To avoid war, John Jay was sent to Britain and returned with a treaty that Republicans denounced as too conciliatory.

As long as the Federalists were in power, the United States would have a pro-British foreign policy.

***Jay's Treaty gave the British a guarantee of payment of pre-Revolutionary War debts to British merchants and the right to take French goods off American ships, while the United States got a British promise to remove forts in the West, something already promised in the Treaty of Paris in 1783. There was no agreement to return confiscated property to Loyalists.

The Rise of Political Parties

***Two political factions grew out of the Federalists as a result of conflict over Hamilton's fiscal programs. State and national constitutions made no provisions for political parties because they were considered unnecessary and dangerous.

Merchants and creditors favored Federalist policies, while the Republican coalition included support from farmers and planters.

During the election of 1796, the Federalists celebrated Washington’s achievements, and Republicans invoked the egalitarian principles of the Declaration of Independence.

Federalists elected John Adams as president, and he continued Hamilton’s pro British foreign policy.

Responding to the XYZ Affair, the Federalists controlled Congress, cut off trade with France, and authorized American privateers to seize French ships, which extended party conflict begun over Hamilton’s economic policies to foreign affairs.

Constitutional Crisis, 1798–1800

To silence its critics, Federalists enacted a series of coercive measures—the Naturalization Act, the Alien Act, and the Sedition Act—which created a constitutional crisis.

Republicans charged that the Sedition Act violated the First Amendment’s prohibition against abridging the freedom of speech or of the press.
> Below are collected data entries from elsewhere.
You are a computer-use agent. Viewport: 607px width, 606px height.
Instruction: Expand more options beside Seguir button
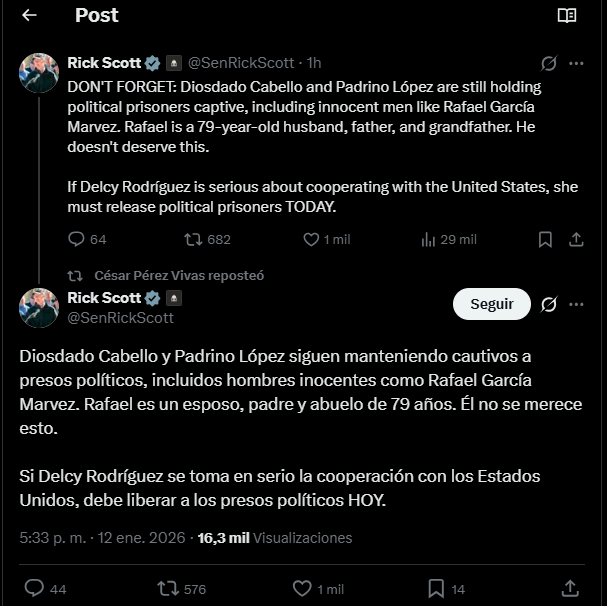(x=577, y=304)
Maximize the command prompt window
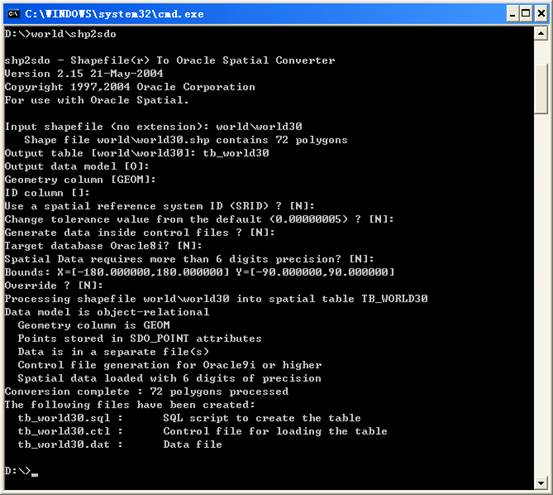This screenshot has height=495, width=553. (x=525, y=14)
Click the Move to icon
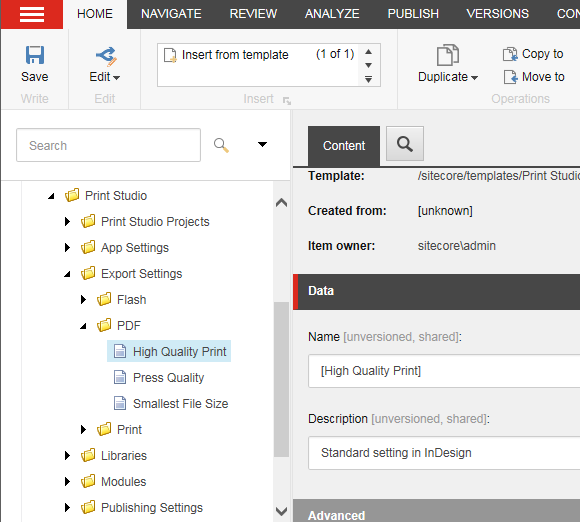Viewport: 580px width, 522px height. point(510,77)
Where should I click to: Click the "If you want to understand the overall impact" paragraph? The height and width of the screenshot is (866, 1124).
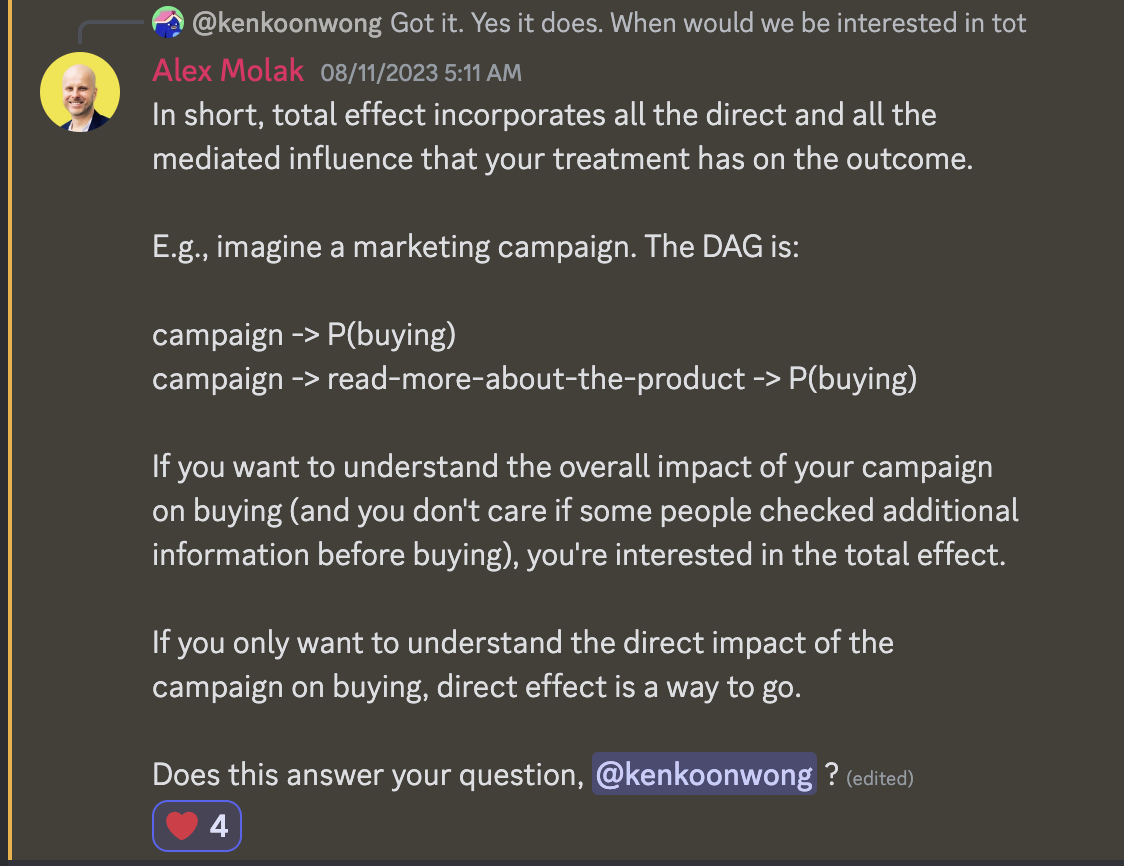(x=585, y=510)
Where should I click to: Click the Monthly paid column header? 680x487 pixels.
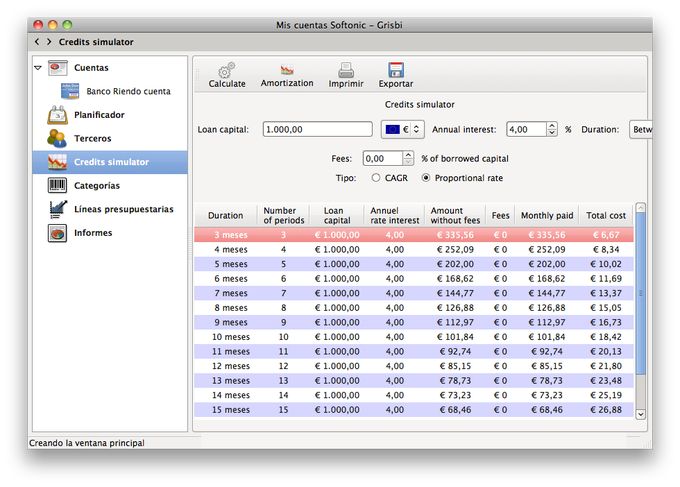[547, 215]
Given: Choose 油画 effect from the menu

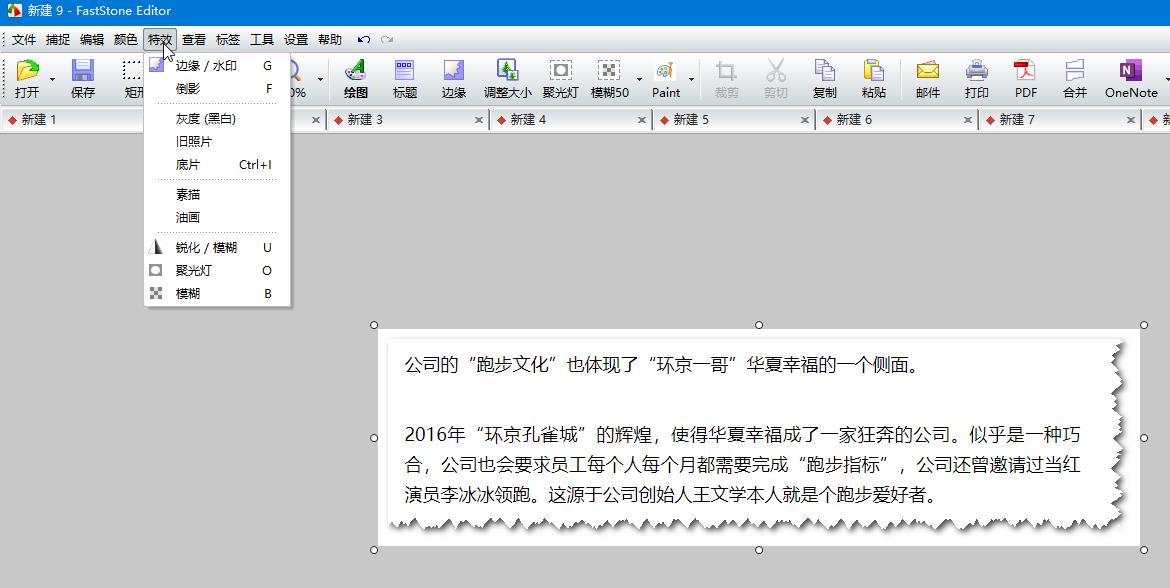Looking at the screenshot, I should point(188,218).
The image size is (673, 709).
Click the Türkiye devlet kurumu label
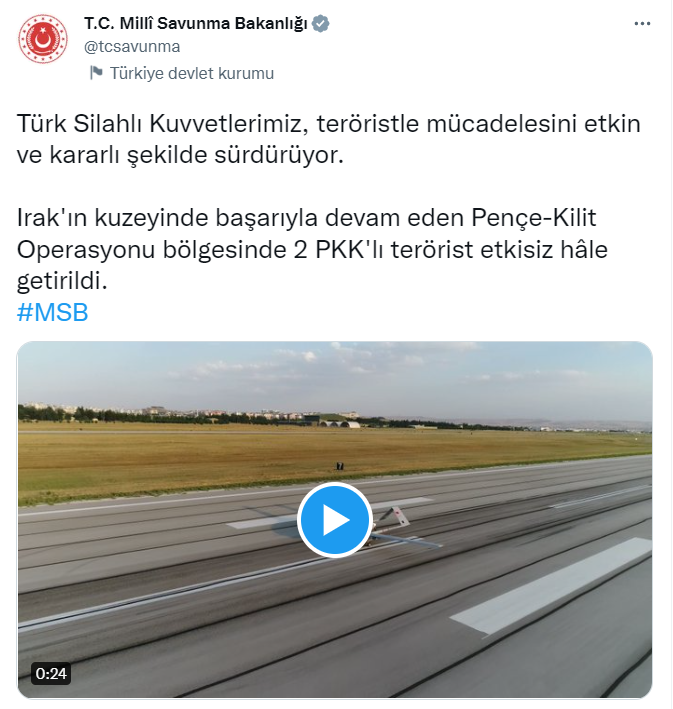192,73
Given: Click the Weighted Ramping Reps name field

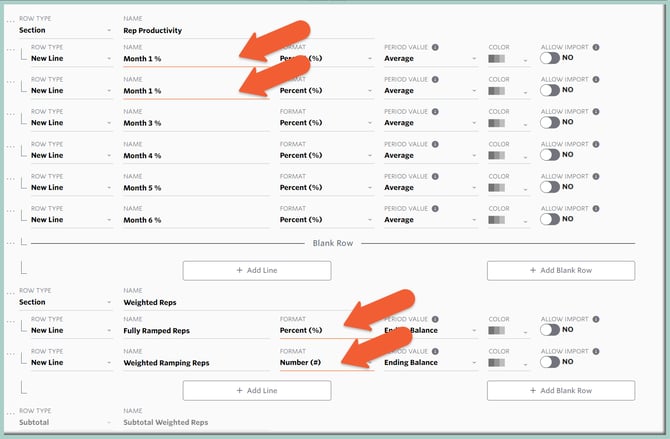Looking at the screenshot, I should (x=195, y=363).
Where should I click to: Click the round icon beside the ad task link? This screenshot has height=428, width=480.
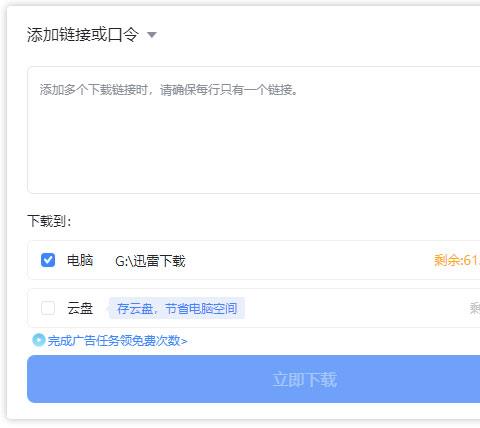pos(39,340)
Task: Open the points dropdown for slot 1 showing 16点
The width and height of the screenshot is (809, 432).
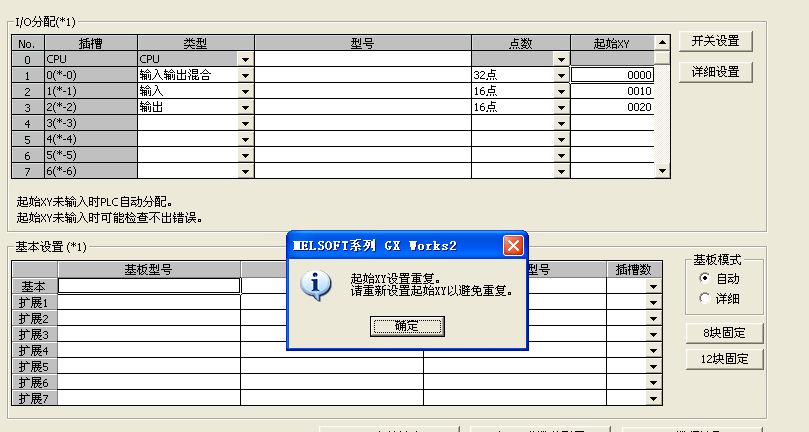Action: 561,91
At Republicans’ urging, the Kentucky and Virginia legislatures declared the Alien and Sedition Acts to be void, resolutions that set forth a “states’ rights” interpretation of the Constitution.

Republicans strongly supported Jefferson’s bid for the 1800 presidency.

Adams rejected the advice of Federalists to declare war on France and instead negotiated an end to the fighting.

Jefferson won a narrow 73 to 65 victory in the electoral college, but Republicans also gave 73 votes to Aaron Burr, sending the election to the House of Representatives.

Federalists in the House blocked Jefferson’s election until Hamilton, declaring Burr “unfit” for the presidency, persuaded key Federalists to vote for Jefferson.

The bloodless transfer of power demonstrated that governments elected by the people could be changed in an orderly way, even amidst bitter partisan conflict and foreign crisis. It was therefore termed by Jefferson the “Revolution of 1800.”